## DIRECTIONS FOR THIS TASK:
Down to the last line of the listing, starting at the one with "This screenshot has width=623, height=644.", retype each line exactly. Do not copy the pictures.
(STORED DATA Opens)
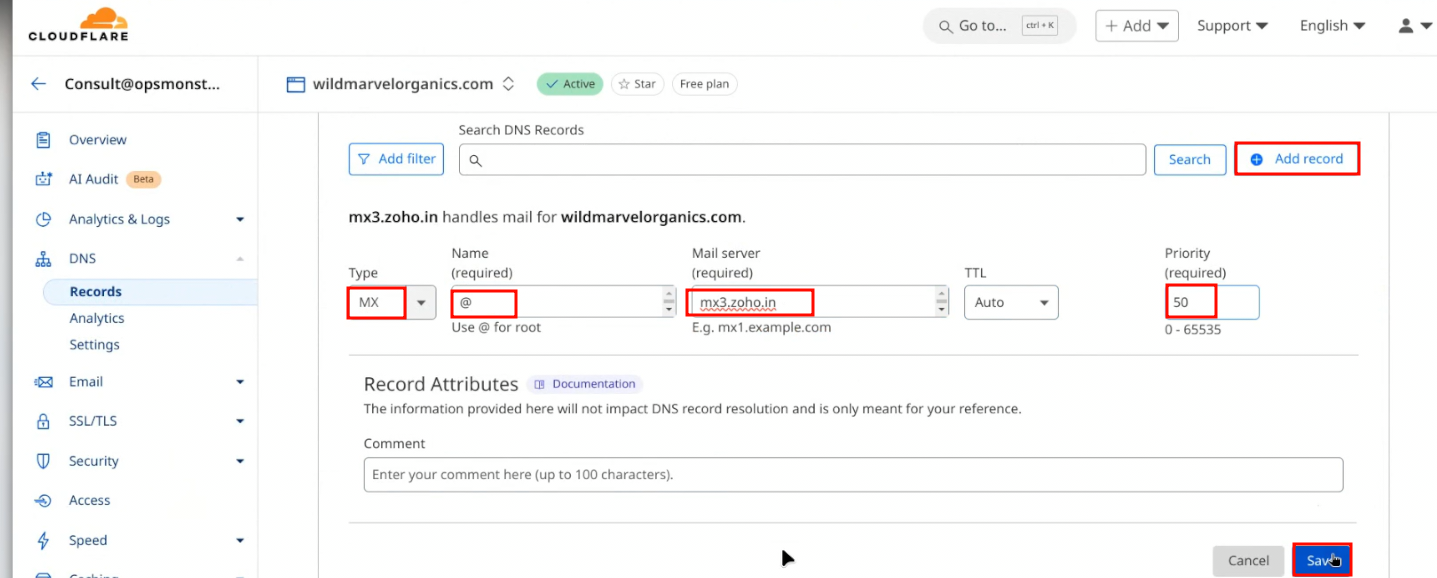Viewport: 1437px width, 578px height.
Task: Open the user profile icon menu
Action: coord(1415,26)
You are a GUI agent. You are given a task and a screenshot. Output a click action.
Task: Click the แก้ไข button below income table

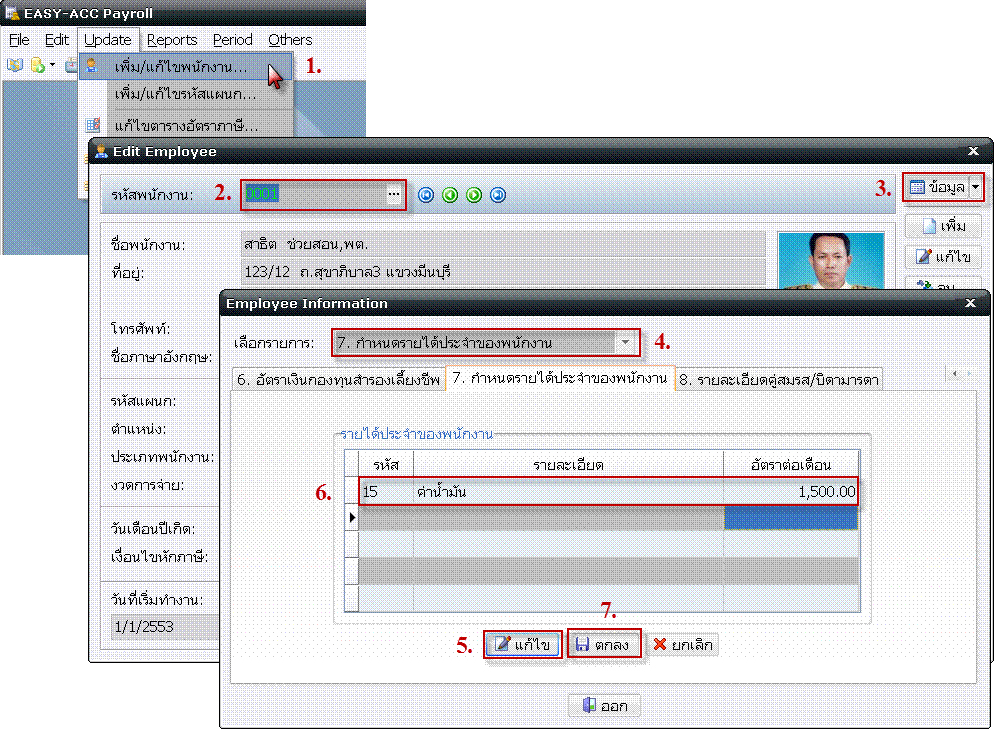523,645
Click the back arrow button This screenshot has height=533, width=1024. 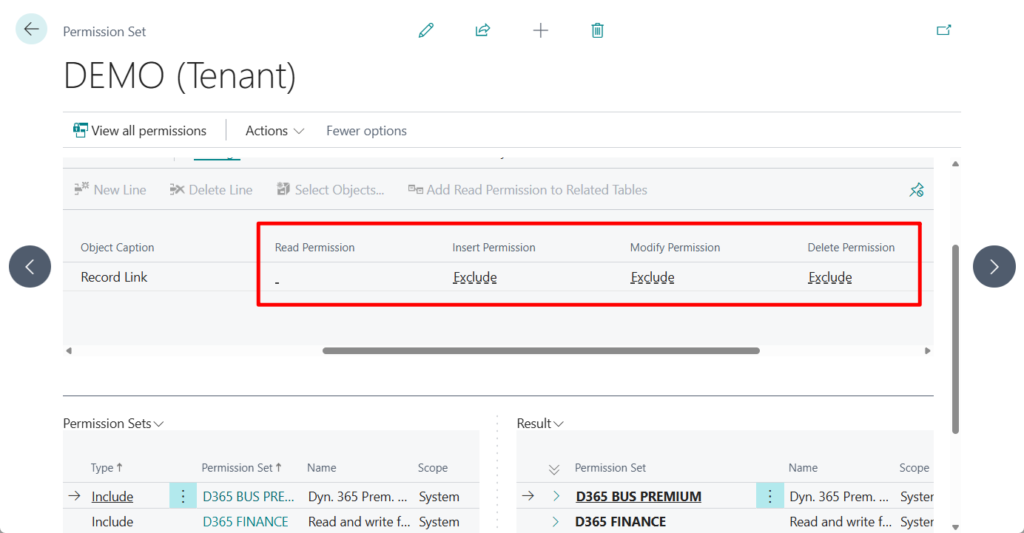coord(31,30)
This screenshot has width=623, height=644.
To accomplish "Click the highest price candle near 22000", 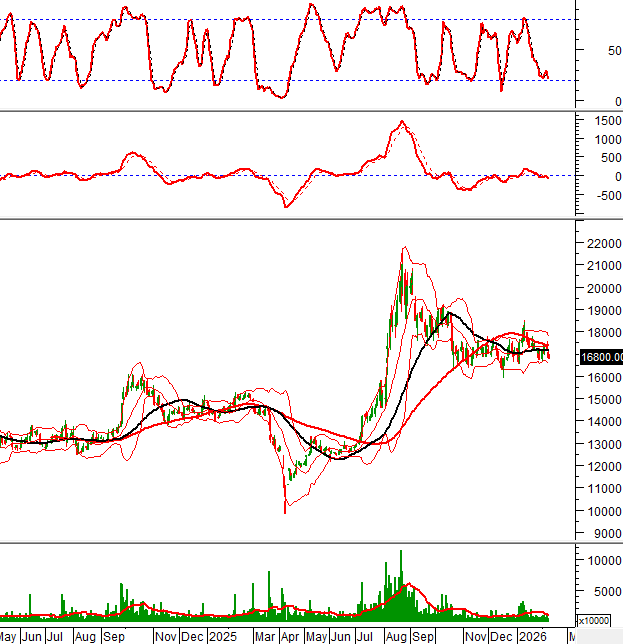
(STORED DATA Closes)
## RESPONSE AREA:
This screenshot has width=623, height=644.
To accomplish "Click the highest price candle near 22000", 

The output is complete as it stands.